Given data -
-------------------------
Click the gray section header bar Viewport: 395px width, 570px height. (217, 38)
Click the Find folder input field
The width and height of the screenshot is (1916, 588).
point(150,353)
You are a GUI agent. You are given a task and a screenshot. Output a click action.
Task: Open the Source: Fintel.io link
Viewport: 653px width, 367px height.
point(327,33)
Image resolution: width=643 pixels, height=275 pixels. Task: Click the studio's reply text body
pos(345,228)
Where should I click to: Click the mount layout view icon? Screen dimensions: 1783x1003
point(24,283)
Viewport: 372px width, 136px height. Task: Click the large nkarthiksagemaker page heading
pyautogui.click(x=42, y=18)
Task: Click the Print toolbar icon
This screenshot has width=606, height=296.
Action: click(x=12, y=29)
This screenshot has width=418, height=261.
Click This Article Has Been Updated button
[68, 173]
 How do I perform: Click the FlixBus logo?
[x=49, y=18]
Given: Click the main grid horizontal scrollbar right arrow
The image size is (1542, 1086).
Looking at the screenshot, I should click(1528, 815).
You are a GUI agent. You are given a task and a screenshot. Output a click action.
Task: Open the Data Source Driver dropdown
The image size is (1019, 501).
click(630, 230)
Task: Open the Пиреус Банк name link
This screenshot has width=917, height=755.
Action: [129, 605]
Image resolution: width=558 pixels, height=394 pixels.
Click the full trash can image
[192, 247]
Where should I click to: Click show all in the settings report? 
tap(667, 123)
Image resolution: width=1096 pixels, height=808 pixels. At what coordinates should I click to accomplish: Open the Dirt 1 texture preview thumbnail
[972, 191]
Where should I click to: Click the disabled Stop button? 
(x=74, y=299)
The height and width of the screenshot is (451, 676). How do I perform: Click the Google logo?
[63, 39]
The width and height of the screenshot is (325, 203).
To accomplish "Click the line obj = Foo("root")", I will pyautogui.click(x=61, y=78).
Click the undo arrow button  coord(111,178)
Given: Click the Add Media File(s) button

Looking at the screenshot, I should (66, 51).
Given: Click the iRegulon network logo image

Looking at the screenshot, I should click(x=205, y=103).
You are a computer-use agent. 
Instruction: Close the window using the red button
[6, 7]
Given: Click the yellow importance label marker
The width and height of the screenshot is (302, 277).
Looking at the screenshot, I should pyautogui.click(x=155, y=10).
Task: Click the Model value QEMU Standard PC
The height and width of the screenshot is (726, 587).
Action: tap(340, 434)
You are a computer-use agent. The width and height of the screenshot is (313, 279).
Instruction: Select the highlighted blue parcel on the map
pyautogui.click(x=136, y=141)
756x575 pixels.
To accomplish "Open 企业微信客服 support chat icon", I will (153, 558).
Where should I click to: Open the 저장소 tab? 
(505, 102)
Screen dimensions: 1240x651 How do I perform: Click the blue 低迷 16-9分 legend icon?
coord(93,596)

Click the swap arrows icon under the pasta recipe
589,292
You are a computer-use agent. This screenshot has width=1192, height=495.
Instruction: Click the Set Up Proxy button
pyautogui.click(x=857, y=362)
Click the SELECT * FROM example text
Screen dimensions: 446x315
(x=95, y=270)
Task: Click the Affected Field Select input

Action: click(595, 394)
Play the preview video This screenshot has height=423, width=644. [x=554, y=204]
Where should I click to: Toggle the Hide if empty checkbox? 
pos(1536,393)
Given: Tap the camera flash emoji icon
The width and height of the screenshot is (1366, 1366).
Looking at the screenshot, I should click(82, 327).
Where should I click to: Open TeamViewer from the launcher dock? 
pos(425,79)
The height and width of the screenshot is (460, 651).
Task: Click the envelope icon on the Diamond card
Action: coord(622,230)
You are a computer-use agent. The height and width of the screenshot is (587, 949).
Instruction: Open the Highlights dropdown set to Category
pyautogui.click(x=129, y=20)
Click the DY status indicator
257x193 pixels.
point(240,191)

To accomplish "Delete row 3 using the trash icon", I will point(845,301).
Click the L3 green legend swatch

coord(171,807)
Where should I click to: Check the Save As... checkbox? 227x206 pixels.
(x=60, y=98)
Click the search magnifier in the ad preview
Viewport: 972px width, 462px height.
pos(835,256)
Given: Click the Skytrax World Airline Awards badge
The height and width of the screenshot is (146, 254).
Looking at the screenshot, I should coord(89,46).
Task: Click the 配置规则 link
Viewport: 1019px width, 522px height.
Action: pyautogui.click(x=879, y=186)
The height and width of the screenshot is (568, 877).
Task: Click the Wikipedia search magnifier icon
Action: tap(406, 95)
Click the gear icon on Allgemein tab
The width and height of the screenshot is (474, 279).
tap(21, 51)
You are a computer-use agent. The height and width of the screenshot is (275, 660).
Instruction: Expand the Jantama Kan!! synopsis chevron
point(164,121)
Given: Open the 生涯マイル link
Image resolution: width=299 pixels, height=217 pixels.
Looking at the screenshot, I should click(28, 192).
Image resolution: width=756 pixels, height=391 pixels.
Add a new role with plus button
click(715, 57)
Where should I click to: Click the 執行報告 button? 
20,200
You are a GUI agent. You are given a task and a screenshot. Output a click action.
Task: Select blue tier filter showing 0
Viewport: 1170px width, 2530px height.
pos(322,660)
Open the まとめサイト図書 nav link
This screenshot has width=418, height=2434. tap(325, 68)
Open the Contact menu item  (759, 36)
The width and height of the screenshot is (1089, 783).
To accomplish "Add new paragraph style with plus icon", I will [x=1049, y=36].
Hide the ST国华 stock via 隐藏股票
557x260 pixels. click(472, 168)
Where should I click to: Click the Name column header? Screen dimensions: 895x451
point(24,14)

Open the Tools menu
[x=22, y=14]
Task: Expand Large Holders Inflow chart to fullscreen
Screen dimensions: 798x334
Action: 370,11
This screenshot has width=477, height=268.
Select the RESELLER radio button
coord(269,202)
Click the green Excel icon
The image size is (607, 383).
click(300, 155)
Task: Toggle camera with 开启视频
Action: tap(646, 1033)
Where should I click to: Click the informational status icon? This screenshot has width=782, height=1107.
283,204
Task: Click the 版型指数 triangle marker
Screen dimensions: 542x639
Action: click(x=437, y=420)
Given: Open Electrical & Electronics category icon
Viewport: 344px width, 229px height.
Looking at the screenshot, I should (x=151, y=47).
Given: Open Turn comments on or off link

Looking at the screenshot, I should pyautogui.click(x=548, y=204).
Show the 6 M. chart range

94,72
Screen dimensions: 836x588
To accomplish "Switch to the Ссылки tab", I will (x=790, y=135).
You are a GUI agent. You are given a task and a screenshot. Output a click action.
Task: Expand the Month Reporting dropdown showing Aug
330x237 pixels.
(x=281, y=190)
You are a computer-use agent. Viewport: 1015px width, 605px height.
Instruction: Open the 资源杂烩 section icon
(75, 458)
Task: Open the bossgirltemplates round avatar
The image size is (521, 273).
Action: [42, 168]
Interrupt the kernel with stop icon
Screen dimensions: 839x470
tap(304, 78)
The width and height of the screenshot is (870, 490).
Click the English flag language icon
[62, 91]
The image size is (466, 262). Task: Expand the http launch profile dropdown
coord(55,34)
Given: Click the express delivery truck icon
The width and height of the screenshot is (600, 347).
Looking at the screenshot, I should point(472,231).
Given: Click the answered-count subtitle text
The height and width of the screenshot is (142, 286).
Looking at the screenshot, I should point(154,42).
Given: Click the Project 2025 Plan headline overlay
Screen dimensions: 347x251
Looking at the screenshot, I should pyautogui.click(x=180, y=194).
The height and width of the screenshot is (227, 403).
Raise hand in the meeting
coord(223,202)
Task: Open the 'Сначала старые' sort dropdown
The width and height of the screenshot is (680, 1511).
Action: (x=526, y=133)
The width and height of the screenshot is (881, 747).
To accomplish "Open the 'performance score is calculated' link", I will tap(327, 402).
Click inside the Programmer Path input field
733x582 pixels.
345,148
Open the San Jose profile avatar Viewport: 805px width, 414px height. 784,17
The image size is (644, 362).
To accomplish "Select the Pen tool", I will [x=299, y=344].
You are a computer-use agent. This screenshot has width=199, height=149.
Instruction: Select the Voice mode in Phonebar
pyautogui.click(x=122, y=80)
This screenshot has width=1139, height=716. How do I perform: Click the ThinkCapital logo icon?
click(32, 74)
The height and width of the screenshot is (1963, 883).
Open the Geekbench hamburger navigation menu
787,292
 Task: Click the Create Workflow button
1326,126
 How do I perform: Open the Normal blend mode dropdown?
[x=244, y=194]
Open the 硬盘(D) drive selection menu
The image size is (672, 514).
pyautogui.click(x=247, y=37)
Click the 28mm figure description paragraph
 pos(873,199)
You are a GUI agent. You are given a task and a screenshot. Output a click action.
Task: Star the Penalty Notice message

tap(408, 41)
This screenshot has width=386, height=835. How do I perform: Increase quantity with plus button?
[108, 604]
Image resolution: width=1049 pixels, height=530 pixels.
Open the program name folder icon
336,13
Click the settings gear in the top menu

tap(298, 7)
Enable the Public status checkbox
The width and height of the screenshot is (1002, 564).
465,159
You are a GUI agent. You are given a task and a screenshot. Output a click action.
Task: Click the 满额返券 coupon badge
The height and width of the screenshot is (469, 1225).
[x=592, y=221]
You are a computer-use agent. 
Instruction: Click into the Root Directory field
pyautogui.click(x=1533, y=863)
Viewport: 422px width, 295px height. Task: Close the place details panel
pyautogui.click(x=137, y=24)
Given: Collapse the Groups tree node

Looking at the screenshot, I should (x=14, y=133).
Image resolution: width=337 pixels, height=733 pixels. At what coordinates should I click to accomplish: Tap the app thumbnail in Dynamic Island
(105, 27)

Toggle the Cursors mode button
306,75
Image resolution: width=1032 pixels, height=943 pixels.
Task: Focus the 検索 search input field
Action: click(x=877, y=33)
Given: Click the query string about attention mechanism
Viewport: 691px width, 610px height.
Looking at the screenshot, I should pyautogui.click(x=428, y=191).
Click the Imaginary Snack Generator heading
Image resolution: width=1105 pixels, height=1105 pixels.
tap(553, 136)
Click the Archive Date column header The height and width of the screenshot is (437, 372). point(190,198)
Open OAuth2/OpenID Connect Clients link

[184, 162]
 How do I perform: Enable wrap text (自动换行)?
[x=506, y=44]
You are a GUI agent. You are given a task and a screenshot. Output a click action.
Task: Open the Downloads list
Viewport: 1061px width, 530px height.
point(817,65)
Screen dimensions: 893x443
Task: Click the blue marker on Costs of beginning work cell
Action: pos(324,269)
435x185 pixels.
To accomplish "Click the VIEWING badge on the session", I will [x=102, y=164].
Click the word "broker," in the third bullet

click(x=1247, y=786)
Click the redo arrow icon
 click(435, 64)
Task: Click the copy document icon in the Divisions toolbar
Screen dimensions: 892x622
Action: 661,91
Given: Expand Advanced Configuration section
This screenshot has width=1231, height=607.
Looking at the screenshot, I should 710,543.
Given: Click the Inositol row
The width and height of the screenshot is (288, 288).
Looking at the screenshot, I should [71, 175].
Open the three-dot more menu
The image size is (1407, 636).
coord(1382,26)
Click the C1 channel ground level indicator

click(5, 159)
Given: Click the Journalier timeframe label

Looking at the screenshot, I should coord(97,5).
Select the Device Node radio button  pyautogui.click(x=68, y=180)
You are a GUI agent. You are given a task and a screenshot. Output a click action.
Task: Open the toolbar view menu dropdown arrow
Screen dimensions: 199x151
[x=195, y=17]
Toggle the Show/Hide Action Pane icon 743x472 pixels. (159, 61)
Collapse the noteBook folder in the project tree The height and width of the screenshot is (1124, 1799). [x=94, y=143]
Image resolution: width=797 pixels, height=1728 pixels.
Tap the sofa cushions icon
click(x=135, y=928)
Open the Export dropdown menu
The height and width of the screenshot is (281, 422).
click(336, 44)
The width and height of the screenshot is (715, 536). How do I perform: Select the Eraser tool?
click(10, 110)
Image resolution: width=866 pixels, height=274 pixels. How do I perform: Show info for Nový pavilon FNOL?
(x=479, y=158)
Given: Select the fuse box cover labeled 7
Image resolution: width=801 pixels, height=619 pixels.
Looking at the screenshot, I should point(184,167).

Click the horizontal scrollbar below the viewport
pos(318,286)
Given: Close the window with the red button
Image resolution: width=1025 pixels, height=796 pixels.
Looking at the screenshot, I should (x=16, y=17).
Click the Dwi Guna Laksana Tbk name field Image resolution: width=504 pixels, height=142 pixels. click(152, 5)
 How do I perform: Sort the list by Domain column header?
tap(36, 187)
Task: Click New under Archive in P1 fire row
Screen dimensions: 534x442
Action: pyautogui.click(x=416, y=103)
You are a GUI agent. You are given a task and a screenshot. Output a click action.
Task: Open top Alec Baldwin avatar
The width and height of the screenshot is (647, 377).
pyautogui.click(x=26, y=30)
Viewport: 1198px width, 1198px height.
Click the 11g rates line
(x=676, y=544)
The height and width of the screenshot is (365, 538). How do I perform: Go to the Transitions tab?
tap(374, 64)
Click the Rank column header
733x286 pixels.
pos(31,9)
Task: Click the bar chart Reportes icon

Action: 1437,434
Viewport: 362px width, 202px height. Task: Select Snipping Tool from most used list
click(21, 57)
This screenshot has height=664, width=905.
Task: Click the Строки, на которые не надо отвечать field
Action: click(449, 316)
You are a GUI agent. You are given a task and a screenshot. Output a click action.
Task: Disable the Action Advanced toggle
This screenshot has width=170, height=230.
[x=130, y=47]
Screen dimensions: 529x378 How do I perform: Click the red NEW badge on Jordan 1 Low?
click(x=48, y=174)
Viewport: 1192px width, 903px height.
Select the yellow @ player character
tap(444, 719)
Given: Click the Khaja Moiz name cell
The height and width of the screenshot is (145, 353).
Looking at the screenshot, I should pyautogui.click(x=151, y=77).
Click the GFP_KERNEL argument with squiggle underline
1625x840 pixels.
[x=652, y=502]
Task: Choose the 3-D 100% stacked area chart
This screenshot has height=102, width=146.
-------------------------
Copy out the records starting at the line that has "Given: Open Turn comments on or off link" and stopping after the line that has "Action: (x=526, y=133)", keeping every character unchanged.

Response below -
Given: Open Turn comments on or off link

Looking at the screenshot, I should pyautogui.click(x=548, y=204).
Show the 6 M. chart range

94,72
Screen dimensions: 836x588
To accomplish "Switch to the Ссылки tab", I will (x=790, y=135).
You are a GUI agent. You are given a task and a screenshot. Output a click action.
Task: Expand the Month Reporting dropdown showing Aug
330x237 pixels.
(x=281, y=190)
You are a computer-use agent. Viewport: 1015px width, 605px height.
Instruction: Open the 资源杂烩 section icon
(75, 458)
Task: Open the bossgirltemplates round avatar
The image size is (521, 273).
Action: [42, 168]
Interrupt the kernel with stop icon
Screen dimensions: 839x470
tap(304, 78)
The width and height of the screenshot is (870, 490).
Click the English flag language icon
[62, 91]
The image size is (466, 262). Task: Expand the http launch profile dropdown
coord(55,34)
Given: Click the express delivery truck icon
The width and height of the screenshot is (600, 347).
Looking at the screenshot, I should point(472,231).
Given: Click the answered-count subtitle text
The height and width of the screenshot is (142, 286).
Looking at the screenshot, I should point(154,42).
Given: Click the Project 2025 Plan headline overlay
Screen dimensions: 347x251
Looking at the screenshot, I should pyautogui.click(x=180, y=194).
The height and width of the screenshot is (227, 403).
Raise hand in the meeting
coord(223,202)
Task: Open the 'Сначала старые' sort dropdown
The width and height of the screenshot is (680, 1511).
Action: (x=526, y=133)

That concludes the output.